(TASK DESCRIPTION)
Nothing but the lines from the one that holds "Instruction: Click the" through the end of the material should be repeated, each exactly as it stands, and pictures stay out.

(MATERIAL SHOWN)
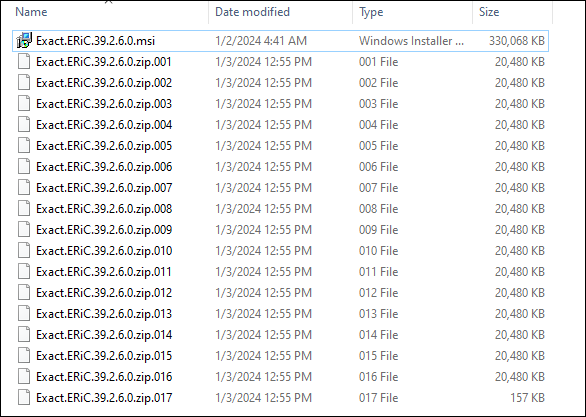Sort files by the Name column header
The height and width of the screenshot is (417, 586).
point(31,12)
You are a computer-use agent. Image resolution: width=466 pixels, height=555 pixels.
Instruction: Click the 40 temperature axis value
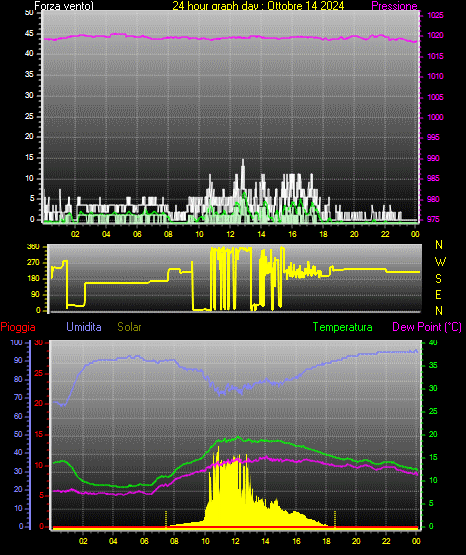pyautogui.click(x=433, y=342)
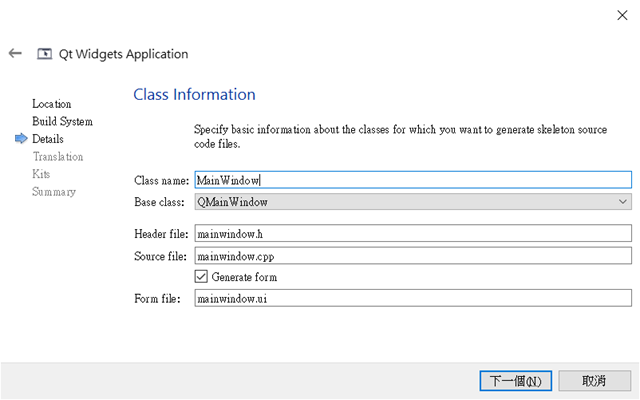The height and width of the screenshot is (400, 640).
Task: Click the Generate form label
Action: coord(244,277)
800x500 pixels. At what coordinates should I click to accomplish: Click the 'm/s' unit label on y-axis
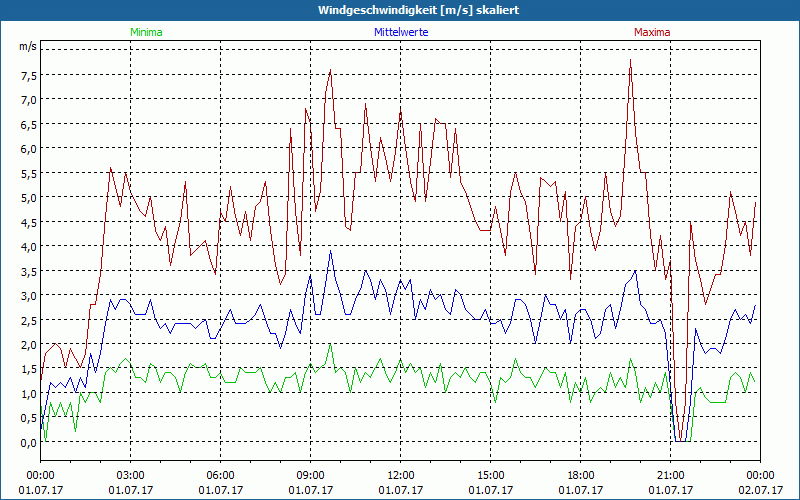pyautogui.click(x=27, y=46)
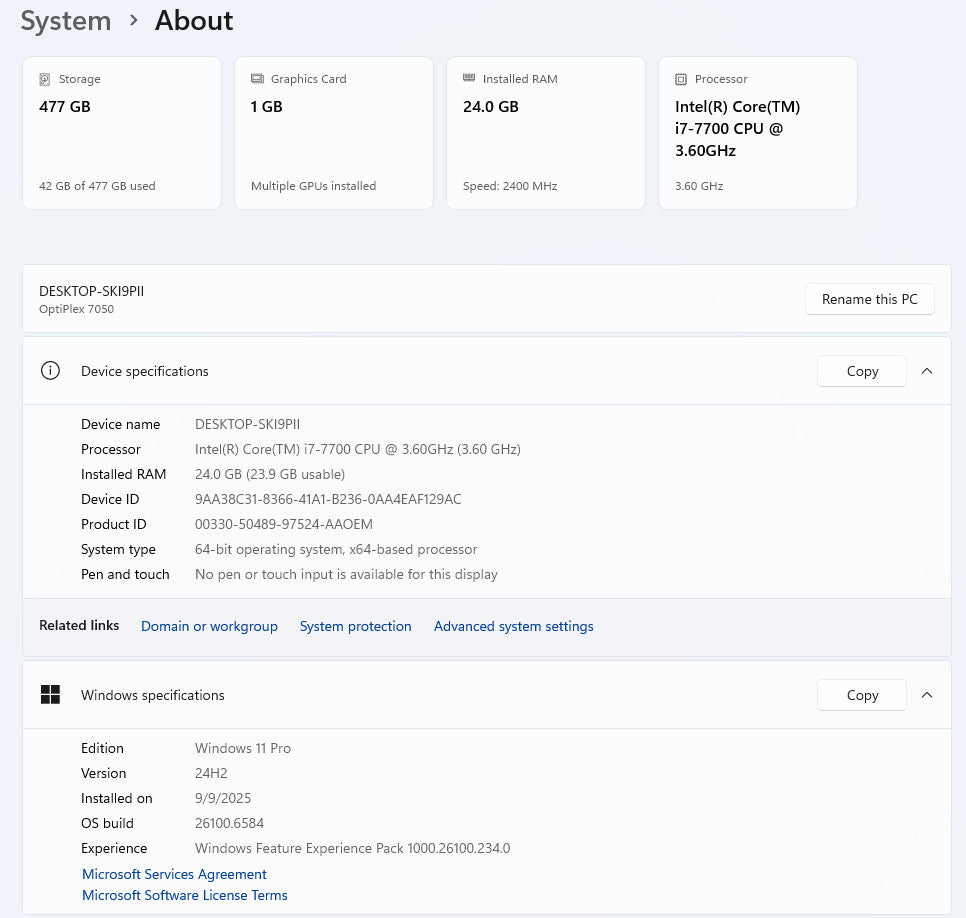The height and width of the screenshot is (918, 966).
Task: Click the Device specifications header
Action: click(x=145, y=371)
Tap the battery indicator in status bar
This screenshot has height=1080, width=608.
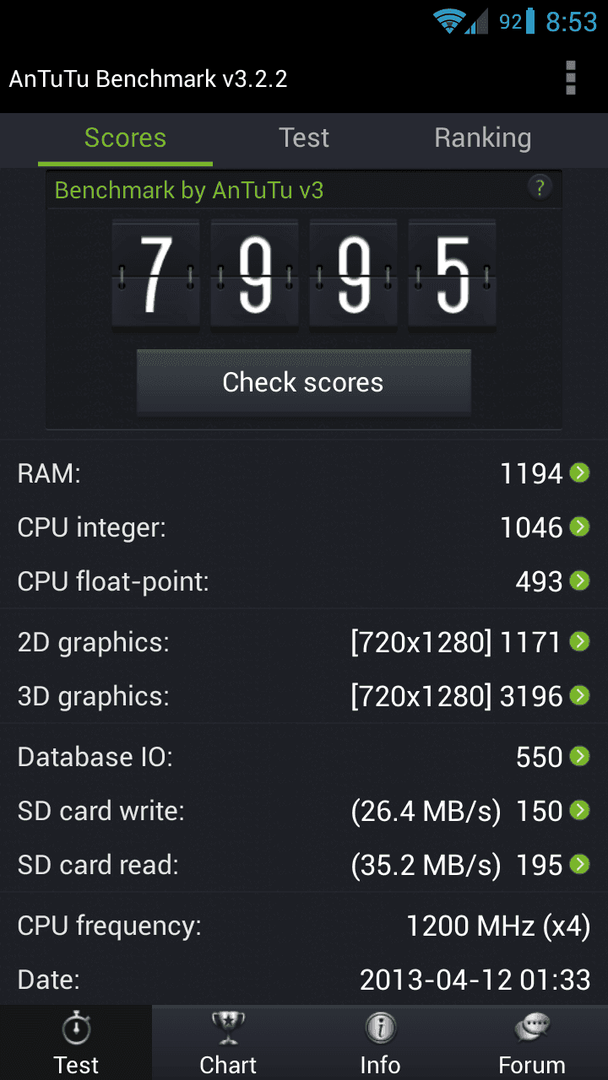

(RESULT)
Instruction: Click the 40 temperature axis value
pyautogui.click(x=433, y=342)
The height and width of the screenshot is (400, 640).
Task: Click the Generate form label
Action: coord(244,277)
800x500 pixels. At what coordinates should I click to accomplish: Click the 'm/s' unit label on y-axis
pyautogui.click(x=27, y=46)
The height and width of the screenshot is (918, 966).
Task: Click the Device specifications header
Action: click(x=145, y=371)
Tap the battery indicator in status bar
This screenshot has height=1080, width=608.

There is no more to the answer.